While it’s clear from the recent news that we haven’t achieved gender equality, are we on the path towards even thinking of it as a viable reality? Manil S Dodani explores the trend.
It was a Friday night. On television, a scantily clad woman danced to a peppy track while the eyes of the villain gazed upon her. The ad break that followed this scene was the one where a mother tells her crying son, “Stop crying, ladke rote nahin, are you a girl?” (boys don’t cry), followed by a husband brutally beating up his wife, cut to Madhuri Dixit emotionally saying, “Ladke rulaate bhi nahin hai.” (boys don’t make girls cry either).
That 30-second visual forced me to ponder, are men really the superior ones? Why do we expect the fairer sex to look after the household and bring up the children as a matter of duty? Something to think about, soon, before it rattles you too hard.

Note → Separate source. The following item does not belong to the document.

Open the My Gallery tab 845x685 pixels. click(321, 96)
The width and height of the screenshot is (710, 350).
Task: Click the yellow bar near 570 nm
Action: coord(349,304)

Gender equality is an issue of burning relevance in the 21st century. The United Nations considers gender equality a human right. It suggests that empowering women is also empowering the future; that uplifting women is an accelerator of growth and development. The 3rd Millennium Development Goal of the United Nations is to promote gender equality and empower women, agreed to by at least 187 countries across the planet. About 187 countries and two decades later, we’re still just talking about it.
Multiple reports state that development in a country can be accelerated to a large extent if women are made equal stakeholders in it. It is important to note that in the 21st century if a higher level of development (both economic and social) is expected, women have to be employed in the secondary and tertiary sectors.
The rural population of India is still engaged in the agricultural industry; most of these being women. However, more and more women are now being involved in nationwide decision-making initiatives, and if this trend continues to follow the upward curve, gender equality (at least in the Parliament) will be achievable soon. As of 2013, 62 women held parliamentary positions, out of the total available 545 seats.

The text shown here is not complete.